Peet's Lags on High Coffee Costs - Analyst Blog
02 Mayo 2012 - 7:00AM
Zacks
Peet's Coffee & Tea Inc. (PEET) has posted
first quarter 2012 earnings of 25 cents per share, which missed
both the Zacks Consensus Estimate and the prior-year earnings of 31
cents and 41 cents per share, respectively. The first quarter
results plunged owing to high green coffee costs.
Quarter in Detail
Net revenue climbed 7% in the first quarter 2012 to $94.8
million. Revenue, however, lagged the Zacks Consensus Estimate of
$97.0 million. Peet’s grocery business posted highest sales
increase of 12% for this quarter.
Cost of sales and related occupancy expenses increased to 51.0%
on total net revenue in the reported quarter as compared with 46.6%
last year. Higher coffee costs per pound surged 44% from the
prior-year quarter, which led to the 440 basis points (bps)

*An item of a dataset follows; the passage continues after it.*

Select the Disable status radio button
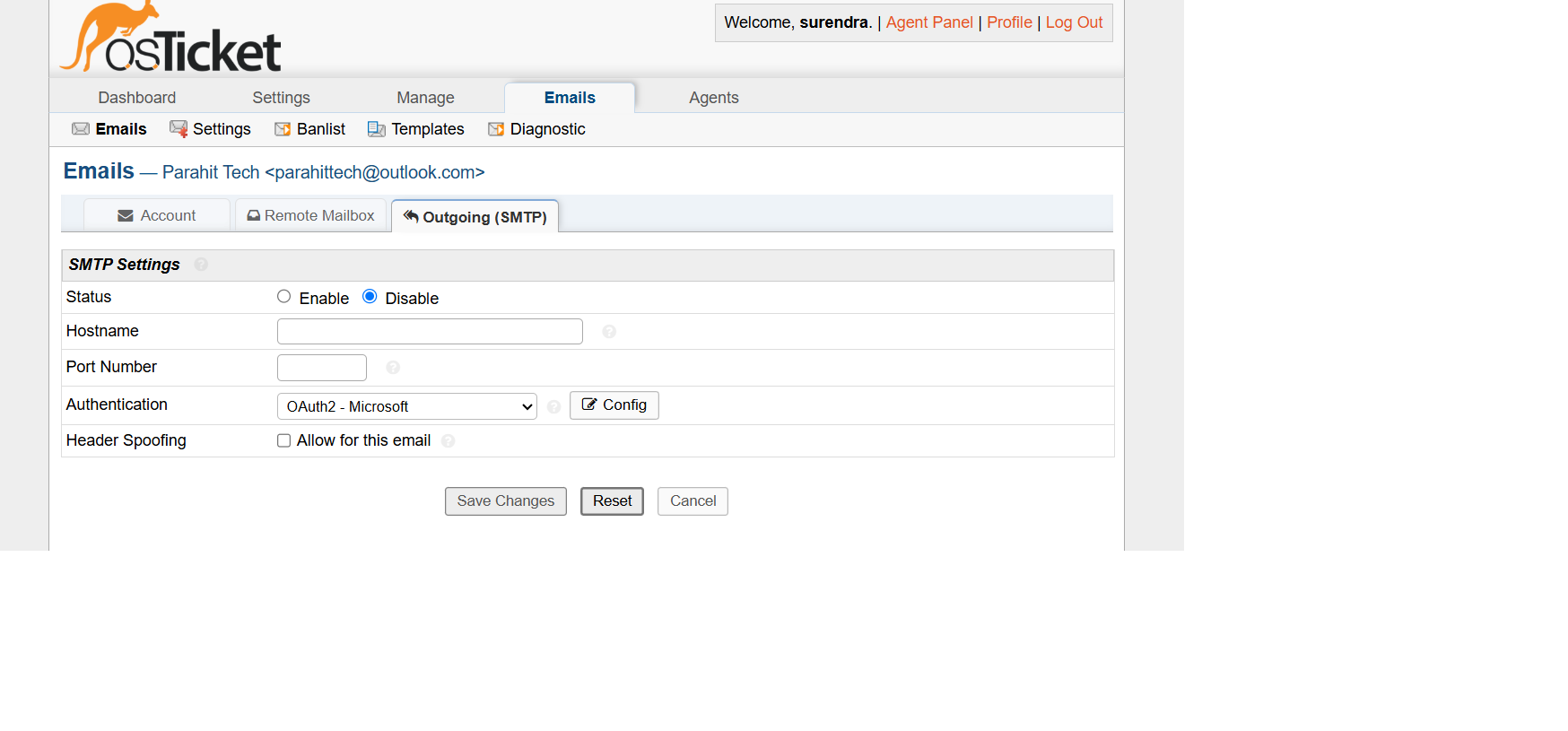The width and height of the screenshot is (1568, 731). click(370, 297)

increase in overall costs. However, price increases and lower
shipping expenses partially offset the impact of these higher
costs.
Operating expenses, based on net revenue, remained flat at 31.5%
in the quarter, owing to a favorable mix shift to the specialty
business and price increases across all channels, offset by
overhead investments and increased payment card processing
fees.
Segment Details
Retail net sales moved up 4% to $54.1 million
in the first quarter of 2012, from $52.1 million a year ago. The
growth was attributable to growth in beverages and pastries as well
as whole-bean and related sales. Peet’s ended the quarter with 197
retail stores, with the opening of one store in the first
quarter.
Segment operating income plummeted 12.8% year over year to $5.7
million. Operating margin at Retail also contracted 200 bps to
10.6% in the first quarter of 2012.
Specialty net sales climbed 12% to $40.7
million for the quarter, compared with $36.4 million for the
corresponding period. Grocery business grew 12% over last year; the
foodservice and office business grew 16%; while home delivery net
revenue was flat with prior-year quarter levels.

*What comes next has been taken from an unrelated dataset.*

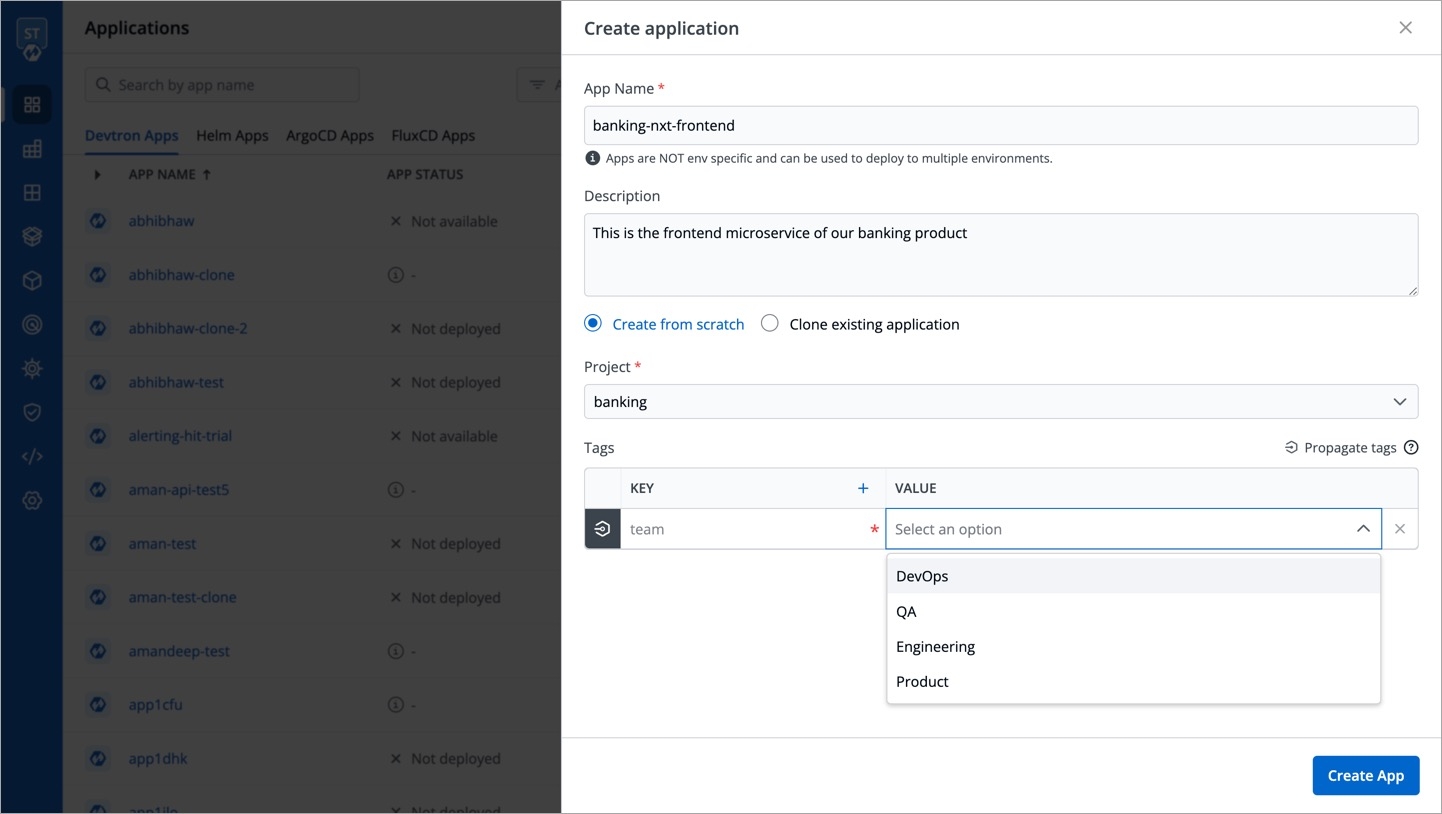Open the abhibhaw-clone app link
Image resolution: width=1442 pixels, height=814 pixels.
(181, 275)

Segment operating income plunged 19.5% to $7.7 million in the
quarter. Operating margin at Specialty also dropped 740 bps to
18.9%.
Other Financial Details
At the end of April 1, 2012, cash and cash equivalents were
$45.0 million, as compared to $30.8 million at the end of January
1, 2012.
Guidance
The company reaffirmed its 2012 earnings guidance to be in the
range of $1.70 to $1.80 per share. The company also expects its
total net revenue to grow around 10% for 2012.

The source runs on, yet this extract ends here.